TEXT:
------------
In accessibility, the curb-cut effect refers to when accommodations for disabled people end up benefitting a wider group as well. In broader inclusive design contexts, the curb-cut effect can refer to anything intended to benefit a certain group which also has secondary benefits for other groups or the general public.
The name of the effect refers to curb cuts, the places where a sidewalk gradually slopes into the street. These were originally established in places like Kalamazoo, Michigan and Berkeley, California to enable wheelchair users to cross the streets and make their way around town. As a result, cities found that many pedestrians were making use of the curb cuts—skateboarders, cyclists, parents with strollers, people with carts or suitcases. Something instated with one group’s needs in mind had benefitted the general public along the way.
A more technological example of the curb-cut effect can be found in captions, which are ostensibly written for deaf and hard-of-hearing people, but which also benefit people with auditory processing disorder, people in noisy or public spaces where hearing media would be impractical or where turning up the volume would be rude, or people studying a language who could use further reinforcement of what’s being said.
------------
EXCERPTED RECORDS:
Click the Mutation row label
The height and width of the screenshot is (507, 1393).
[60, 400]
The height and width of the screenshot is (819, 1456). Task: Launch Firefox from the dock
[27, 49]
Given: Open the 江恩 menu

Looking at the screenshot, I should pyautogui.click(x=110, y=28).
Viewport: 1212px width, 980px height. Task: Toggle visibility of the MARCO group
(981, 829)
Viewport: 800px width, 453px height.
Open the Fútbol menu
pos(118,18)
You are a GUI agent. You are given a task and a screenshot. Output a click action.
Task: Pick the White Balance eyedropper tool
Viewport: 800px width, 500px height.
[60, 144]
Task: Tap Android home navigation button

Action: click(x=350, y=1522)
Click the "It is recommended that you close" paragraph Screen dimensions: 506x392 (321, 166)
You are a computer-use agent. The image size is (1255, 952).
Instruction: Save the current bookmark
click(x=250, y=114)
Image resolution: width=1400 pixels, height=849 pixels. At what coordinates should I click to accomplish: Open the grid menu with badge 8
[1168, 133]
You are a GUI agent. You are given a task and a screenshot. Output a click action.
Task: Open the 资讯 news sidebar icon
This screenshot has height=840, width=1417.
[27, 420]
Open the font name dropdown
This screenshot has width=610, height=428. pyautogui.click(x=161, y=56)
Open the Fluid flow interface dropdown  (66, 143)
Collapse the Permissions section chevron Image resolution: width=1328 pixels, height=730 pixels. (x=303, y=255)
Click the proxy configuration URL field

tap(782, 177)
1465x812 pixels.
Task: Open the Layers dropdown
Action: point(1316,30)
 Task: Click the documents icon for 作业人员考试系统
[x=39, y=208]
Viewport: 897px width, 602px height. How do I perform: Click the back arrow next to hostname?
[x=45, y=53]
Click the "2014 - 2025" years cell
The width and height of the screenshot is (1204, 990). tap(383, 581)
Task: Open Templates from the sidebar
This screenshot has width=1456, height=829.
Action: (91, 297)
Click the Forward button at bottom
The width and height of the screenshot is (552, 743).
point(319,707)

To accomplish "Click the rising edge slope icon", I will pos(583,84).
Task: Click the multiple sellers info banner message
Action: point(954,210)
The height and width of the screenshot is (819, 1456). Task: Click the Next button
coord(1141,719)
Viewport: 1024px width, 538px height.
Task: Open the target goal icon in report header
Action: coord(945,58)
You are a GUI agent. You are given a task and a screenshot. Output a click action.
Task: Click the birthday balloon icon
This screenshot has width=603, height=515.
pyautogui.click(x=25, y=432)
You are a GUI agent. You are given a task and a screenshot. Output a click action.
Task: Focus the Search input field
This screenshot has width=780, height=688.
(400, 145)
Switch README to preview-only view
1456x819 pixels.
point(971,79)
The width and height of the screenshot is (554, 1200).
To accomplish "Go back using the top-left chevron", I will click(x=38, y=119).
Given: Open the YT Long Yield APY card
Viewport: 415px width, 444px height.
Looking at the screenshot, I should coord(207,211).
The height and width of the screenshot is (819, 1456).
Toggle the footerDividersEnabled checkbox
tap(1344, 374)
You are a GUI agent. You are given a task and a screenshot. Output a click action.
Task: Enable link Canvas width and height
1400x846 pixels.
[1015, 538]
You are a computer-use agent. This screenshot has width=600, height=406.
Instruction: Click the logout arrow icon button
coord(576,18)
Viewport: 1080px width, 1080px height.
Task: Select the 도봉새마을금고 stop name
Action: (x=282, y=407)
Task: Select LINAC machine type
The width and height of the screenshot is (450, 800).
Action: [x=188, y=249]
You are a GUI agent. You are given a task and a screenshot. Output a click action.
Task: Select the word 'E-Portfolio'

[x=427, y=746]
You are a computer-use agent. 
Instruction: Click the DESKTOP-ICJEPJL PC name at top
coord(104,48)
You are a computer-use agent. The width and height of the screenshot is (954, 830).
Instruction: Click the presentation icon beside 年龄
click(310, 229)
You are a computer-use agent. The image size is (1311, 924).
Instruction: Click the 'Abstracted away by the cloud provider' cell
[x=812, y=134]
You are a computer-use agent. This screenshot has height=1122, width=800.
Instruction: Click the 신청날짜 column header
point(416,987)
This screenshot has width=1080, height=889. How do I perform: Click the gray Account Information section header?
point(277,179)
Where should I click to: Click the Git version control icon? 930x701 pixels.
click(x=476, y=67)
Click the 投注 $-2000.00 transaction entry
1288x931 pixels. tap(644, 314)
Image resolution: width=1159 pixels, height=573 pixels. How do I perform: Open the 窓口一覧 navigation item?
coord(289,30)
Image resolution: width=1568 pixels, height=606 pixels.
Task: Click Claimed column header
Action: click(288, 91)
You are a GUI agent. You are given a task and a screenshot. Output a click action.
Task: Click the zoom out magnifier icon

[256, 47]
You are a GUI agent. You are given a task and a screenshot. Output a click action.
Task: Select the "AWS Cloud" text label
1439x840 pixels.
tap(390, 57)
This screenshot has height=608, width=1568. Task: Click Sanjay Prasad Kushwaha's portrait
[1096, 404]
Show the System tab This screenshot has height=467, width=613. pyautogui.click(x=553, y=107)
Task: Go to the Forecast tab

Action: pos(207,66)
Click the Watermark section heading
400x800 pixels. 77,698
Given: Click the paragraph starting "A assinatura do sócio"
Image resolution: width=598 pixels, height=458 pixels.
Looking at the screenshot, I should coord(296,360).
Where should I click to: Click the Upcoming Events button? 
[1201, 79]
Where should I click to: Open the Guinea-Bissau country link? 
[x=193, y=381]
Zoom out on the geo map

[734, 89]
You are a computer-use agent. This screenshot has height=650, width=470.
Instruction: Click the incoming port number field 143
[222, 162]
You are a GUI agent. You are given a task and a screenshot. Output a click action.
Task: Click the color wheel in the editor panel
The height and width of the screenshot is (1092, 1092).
------------
TO DO:
Could you resume the text on the curb-cut effect and carry it on from its last sentence?

RESPONSE:
Caveats
I often see people bring up the curb-cut effect when they’re making the business case for investing in accessibility. The intent is to counter the notion that accessibility is pandering to a small, obscure minority, by demonstrating that more people can and will benefit as well.
This is a good thing! However, sometimes when people bring this up, they can do so in a way that I think can be self-defeating in the long run: by suggesting that it’s “not just” disabled people who stand to gain from accommodations or inclusive design. In other words, the advocacy can, by accident, incidentally reinforce the idea that benefitting “only” disabled people isn’t sufficient justification to invest in accessibility, but rather that accessibility still needs to benefit nondisabled people for validation.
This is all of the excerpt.